The Prophesy is Real
(they continue to edit my work)
All that he said would happen to me has happened. Much of my future is uncertain, but inside I am certain of what fate will bring. Prior to writing this I was stressed, and weighed down. After I completed this, I was no longer anxious. It’s Sunday, and trust me, I am aware. Understand when you read my work who “they” are. Although I only believe in one side, I understand that there is another side. I am the object of their game. I've been accused of being enslaved by my egotism, however, that accusation is incomplete, for I am egotistically, altruistic. My message scares them, makes them cry, and brings them joy. I do not desire power over another human being. I don't want to control anyone, except myself. I do however want my message to be understood by all, and not caged in their exclusive world. I am not trying to be a usurper. The signs are boundless, but no one believes entirely. Inside they do, but something holds them back from releasing my message from its cage. Believe me when I say, I do not desire sacrifice, I desire mercy. If we all followed emotion, than we will be scattered. Parts of this was written earlier. I am ambivalent. Now I understand…
Who is else is taking the test? I wonder if I'm wrong, or If I have been tricked. Who is on my side? There are so many angels in disguise. I doubt that I can do this alone. Did they change their name? Should I carry the cross, or will I be forsaken in doing so? I was so happy yesterday when I knew the answer, but who wants this knowledge alone? Spiritual leaders have transient power. I don't mind if you live, but I can't bear to accept how they live. We can't just let them carry our planet. You should not content yourself under rulers who claim to represent your motive. I know it is said we should live and let die, but I'm not comfortable. I will remain in this child-like state knowing what you claim is maturity. When will people learn? Why can't you accept real wisdom, innocence and simplicity, the indestructible knowledge that comes from the heart. Some think I'm doomed, as if the son is consumed by the son but what does that even mean? If I were to do anything besides what I know, I would not be myself. I think and believe the philosophy of Jesus not because I have no personality and merely emulate the thoughts and ideas of others; it is because our mind is one. I in Him, Him in Me, and We are Us. There is one thing that you don't understand about me. When I read the parables of Jesus, not only did I find Jesus, I found myself.

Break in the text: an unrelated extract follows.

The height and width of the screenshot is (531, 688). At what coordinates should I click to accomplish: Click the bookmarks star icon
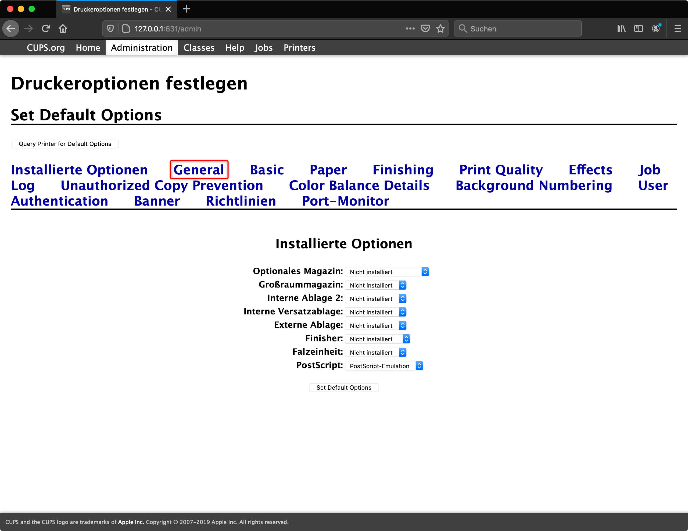pyautogui.click(x=440, y=29)
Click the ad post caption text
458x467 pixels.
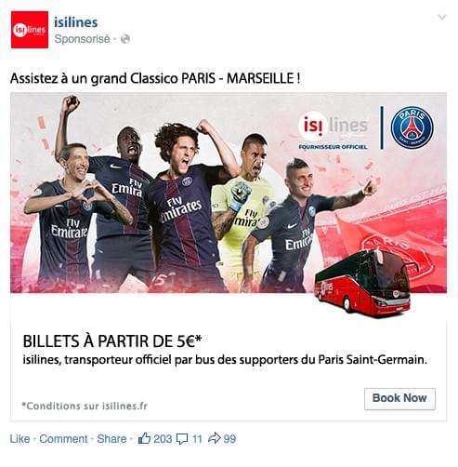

I have come to a Revelation, which is essential for the entire world to hear. It has been said, but not yet affirmed, that bipolar is a gift and a curse. (For some reason I type cure instead of curse for the second time) People hear this, but only those with this condition understand its true meaning. In my mania stages I am close to God. I see spiritual smoke others can not perceive. It makes me cry even, the joy of knowing a power so unsurpassed. People or doctors specifically, are denouncing these experiences as delusions, when they are really epiphanies. Many patients don't understand this and become despondent as a result. There is a downside to this condition thought, which is debilitating deep waters, which means a heightened susceptibility to the ploys of Satan, causing patients inflicted to diffuse powerful hatred to those who disturb him/her. This is why doctors fear us, and is part of the reason why they push medication so aggressively. I am vital to our nation because I understand this, thus enabling me to evoke a reawakening in the masses. No words can corrupt my certainty. It is not over, nor is this the end of the innocence, or even the eradication of evil, rather this is the beginning of the end of sin, sickness, and time. "Thy Kingdom Come, Thy Will Be Done, On Earth As It Is in Heaven” However, I must conform to the system, and earn credibility within the system, to change the system, so for the time being, I will consent to treatment.